*Exercise data:*
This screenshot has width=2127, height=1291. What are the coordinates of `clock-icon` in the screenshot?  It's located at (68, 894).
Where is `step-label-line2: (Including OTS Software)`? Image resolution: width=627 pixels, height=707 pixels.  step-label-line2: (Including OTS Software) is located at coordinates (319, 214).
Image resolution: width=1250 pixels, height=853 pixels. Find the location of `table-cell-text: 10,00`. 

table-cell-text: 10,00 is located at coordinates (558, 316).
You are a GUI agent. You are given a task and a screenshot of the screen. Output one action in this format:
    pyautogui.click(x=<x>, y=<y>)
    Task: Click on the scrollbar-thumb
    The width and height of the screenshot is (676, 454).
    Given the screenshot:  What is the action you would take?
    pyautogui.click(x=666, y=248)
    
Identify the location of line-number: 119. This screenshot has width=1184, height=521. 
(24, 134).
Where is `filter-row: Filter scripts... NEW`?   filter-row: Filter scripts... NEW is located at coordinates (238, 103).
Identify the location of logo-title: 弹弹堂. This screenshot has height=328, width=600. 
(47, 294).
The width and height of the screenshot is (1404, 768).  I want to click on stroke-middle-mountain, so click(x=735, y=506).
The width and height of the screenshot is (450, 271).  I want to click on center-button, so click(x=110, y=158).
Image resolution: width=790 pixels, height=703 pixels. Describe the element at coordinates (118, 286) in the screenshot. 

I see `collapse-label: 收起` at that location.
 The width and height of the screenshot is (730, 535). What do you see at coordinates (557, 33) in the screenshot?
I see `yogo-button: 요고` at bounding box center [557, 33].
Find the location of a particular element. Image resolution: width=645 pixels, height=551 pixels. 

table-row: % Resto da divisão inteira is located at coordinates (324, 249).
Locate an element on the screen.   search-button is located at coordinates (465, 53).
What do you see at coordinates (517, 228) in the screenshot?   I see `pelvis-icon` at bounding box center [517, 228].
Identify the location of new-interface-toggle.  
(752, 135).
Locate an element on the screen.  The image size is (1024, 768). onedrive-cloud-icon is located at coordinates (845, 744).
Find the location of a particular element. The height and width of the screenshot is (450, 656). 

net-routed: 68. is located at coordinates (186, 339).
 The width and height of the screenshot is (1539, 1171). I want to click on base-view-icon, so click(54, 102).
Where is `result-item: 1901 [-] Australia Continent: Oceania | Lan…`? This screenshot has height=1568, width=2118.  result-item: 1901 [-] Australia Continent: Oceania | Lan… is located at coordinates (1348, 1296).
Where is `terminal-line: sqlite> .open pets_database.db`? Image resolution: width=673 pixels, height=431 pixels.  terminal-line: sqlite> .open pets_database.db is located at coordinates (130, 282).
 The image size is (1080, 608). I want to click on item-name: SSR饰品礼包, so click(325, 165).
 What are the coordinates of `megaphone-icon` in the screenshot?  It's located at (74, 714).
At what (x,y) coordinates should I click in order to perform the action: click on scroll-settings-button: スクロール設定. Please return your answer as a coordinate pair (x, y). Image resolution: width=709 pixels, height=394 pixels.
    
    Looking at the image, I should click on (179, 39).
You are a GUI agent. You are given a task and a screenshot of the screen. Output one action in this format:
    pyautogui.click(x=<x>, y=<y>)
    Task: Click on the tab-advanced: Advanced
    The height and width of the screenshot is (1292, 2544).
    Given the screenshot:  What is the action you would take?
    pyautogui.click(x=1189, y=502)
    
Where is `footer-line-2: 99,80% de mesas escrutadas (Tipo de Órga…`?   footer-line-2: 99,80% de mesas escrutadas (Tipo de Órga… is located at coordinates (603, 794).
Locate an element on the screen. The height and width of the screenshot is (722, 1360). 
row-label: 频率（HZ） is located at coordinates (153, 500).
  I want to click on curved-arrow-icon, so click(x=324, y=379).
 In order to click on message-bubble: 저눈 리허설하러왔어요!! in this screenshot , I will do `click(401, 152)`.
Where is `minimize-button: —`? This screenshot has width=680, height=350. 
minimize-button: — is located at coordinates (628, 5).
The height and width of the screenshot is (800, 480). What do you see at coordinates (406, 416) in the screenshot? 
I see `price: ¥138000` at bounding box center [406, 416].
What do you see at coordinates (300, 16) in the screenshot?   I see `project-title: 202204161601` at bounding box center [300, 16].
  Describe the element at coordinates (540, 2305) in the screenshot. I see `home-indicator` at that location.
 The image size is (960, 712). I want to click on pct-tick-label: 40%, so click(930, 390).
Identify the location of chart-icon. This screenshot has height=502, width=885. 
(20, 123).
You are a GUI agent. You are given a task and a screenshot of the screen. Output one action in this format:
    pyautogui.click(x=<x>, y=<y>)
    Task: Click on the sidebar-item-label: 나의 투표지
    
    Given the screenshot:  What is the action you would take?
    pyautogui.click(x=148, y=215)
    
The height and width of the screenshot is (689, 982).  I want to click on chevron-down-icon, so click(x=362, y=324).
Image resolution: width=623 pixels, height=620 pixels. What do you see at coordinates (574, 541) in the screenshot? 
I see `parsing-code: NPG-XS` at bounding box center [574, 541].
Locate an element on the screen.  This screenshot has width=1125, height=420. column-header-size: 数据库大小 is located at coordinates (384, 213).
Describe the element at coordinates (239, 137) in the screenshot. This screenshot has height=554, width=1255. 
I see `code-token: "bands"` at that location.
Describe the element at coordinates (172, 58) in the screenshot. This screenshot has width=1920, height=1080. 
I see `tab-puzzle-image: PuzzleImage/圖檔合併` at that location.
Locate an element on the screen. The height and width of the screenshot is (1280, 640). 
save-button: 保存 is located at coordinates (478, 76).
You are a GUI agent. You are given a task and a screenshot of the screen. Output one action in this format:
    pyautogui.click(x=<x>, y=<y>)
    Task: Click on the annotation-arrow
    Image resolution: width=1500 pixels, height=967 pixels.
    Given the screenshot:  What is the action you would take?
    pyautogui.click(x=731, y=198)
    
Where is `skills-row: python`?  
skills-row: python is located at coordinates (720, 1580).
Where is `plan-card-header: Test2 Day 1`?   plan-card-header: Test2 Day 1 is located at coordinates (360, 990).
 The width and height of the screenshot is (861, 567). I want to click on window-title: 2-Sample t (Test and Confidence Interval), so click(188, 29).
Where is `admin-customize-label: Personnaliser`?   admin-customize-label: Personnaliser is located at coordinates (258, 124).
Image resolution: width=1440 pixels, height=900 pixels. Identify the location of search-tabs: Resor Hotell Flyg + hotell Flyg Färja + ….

*Task details:* Pull out every line of the listing that contains the string "icon".

*The completed task:*
This screenshot has width=2127, height=1291. What are the coordinates of `clock-icon` in the screenshot?  It's located at (68, 894).
What do you see at coordinates (517, 228) in the screenshot?   I see `pelvis-icon` at bounding box center [517, 228].
Locate an element on the screen.  The image size is (1024, 768). onedrive-cloud-icon is located at coordinates (845, 744).
 The width and height of the screenshot is (1539, 1171). I want to click on base-view-icon, so click(54, 102).
 What are the coordinates of `megaphone-icon` in the screenshot?  It's located at (74, 714).
  I want to click on curved-arrow-icon, so click(x=324, y=379).
Identify the location of chart-icon. This screenshot has height=502, width=885. 
The height and width of the screenshot is (689, 982).  I want to click on chevron-down-icon, so click(x=362, y=324).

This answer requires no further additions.